### Instructions to follow
In the listing that follows, copy out each line that includes the word "header".

### Raw data

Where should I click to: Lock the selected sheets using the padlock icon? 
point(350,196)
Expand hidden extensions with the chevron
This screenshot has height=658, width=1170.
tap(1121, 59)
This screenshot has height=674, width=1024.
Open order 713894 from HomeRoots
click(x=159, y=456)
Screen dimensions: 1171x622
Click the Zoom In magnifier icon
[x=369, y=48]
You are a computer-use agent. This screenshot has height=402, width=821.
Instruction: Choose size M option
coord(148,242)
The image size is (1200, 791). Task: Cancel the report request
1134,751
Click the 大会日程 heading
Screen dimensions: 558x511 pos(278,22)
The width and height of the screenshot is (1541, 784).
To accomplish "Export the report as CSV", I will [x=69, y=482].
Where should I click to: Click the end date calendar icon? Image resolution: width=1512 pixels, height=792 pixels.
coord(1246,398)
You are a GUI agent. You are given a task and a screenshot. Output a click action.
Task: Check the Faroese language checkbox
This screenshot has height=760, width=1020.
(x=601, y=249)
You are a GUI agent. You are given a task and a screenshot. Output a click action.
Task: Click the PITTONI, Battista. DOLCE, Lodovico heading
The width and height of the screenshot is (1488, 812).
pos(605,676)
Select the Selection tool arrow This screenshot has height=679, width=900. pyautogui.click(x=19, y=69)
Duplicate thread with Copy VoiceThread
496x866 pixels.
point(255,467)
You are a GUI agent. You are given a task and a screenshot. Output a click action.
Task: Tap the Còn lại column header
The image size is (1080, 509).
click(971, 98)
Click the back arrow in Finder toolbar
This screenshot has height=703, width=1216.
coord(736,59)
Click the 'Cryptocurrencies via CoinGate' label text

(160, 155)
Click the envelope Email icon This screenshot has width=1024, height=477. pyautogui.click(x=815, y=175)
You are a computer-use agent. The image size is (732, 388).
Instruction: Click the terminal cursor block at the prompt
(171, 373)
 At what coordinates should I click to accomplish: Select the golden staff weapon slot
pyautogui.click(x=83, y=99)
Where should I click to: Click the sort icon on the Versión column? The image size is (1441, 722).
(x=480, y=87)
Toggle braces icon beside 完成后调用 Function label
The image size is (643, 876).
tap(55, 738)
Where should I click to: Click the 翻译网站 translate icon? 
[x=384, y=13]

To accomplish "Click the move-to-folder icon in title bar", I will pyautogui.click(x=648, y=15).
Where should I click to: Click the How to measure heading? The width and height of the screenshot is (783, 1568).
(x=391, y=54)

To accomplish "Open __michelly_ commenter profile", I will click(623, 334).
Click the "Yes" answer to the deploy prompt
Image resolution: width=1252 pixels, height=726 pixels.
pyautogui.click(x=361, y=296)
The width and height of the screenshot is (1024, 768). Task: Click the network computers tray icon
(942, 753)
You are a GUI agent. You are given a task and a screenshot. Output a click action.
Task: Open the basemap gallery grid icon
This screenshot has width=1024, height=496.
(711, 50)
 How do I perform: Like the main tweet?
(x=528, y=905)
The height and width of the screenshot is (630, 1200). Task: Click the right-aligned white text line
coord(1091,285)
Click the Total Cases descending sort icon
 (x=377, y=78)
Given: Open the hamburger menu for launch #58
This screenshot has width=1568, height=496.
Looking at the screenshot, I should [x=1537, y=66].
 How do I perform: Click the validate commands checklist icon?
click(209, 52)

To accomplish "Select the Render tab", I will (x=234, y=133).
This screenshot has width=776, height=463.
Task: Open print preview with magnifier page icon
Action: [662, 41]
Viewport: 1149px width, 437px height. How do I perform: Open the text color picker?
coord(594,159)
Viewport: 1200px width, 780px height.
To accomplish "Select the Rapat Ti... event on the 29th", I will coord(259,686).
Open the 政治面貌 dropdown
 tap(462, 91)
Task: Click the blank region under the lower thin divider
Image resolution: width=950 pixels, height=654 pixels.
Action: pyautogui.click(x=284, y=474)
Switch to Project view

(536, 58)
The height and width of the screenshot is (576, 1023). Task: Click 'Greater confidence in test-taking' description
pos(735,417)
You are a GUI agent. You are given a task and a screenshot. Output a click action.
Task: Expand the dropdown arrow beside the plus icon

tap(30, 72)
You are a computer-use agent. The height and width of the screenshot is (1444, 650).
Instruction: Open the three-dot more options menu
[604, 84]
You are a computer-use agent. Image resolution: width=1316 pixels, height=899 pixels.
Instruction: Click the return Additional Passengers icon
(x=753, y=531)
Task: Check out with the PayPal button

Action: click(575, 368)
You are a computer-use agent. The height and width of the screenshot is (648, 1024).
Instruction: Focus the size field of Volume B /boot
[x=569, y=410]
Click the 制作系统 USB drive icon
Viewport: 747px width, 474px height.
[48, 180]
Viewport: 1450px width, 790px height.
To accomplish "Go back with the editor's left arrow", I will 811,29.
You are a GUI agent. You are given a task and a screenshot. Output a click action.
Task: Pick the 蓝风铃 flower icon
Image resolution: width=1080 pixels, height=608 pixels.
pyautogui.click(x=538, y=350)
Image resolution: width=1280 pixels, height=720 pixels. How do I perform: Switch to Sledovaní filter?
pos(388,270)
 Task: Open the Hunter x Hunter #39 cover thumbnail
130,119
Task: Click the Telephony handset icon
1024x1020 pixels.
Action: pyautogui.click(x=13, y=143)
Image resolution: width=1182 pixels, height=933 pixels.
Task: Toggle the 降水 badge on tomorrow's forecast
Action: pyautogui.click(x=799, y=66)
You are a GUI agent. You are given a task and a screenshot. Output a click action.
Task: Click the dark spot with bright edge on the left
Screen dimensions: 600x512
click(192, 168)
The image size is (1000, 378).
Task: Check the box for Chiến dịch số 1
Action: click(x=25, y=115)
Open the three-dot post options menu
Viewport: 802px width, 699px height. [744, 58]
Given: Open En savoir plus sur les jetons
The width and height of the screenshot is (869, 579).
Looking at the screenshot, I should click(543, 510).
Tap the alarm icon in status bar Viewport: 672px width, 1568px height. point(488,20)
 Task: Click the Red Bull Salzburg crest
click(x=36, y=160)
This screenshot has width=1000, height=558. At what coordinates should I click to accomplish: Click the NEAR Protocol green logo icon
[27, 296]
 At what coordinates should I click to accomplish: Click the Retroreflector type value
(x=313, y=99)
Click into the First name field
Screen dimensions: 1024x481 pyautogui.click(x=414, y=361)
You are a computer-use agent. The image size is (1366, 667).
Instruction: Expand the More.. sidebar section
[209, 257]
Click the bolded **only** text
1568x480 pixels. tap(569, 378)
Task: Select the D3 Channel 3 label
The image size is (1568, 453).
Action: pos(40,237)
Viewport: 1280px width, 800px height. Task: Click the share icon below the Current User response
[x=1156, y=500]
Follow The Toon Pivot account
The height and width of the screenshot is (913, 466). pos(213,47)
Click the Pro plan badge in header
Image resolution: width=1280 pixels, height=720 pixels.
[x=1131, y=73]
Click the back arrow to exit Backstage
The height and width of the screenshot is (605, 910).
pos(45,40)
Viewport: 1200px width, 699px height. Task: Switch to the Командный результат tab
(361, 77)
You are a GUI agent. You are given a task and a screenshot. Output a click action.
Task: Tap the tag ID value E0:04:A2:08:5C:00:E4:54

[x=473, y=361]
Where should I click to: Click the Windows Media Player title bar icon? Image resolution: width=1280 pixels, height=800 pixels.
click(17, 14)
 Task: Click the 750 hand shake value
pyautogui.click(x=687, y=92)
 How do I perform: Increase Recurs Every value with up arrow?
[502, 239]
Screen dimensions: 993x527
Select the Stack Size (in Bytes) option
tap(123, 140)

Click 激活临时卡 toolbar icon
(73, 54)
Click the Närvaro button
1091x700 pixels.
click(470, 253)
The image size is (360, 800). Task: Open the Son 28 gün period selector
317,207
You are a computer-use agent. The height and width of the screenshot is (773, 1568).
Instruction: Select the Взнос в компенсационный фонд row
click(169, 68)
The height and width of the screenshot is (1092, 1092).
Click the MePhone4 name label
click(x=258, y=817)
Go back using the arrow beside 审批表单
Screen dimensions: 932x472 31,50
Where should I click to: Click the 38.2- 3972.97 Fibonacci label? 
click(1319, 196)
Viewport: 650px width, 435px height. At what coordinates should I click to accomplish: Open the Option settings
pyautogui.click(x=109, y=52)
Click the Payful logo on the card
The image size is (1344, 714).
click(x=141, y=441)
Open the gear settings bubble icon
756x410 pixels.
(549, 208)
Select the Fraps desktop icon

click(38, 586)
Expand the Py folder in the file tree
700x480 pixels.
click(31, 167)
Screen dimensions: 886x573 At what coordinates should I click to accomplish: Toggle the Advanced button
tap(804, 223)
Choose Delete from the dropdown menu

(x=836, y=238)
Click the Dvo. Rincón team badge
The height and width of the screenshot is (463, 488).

### Solution for this problem
Task: Tap the Còn lại column header
Click the Pro plan badge in header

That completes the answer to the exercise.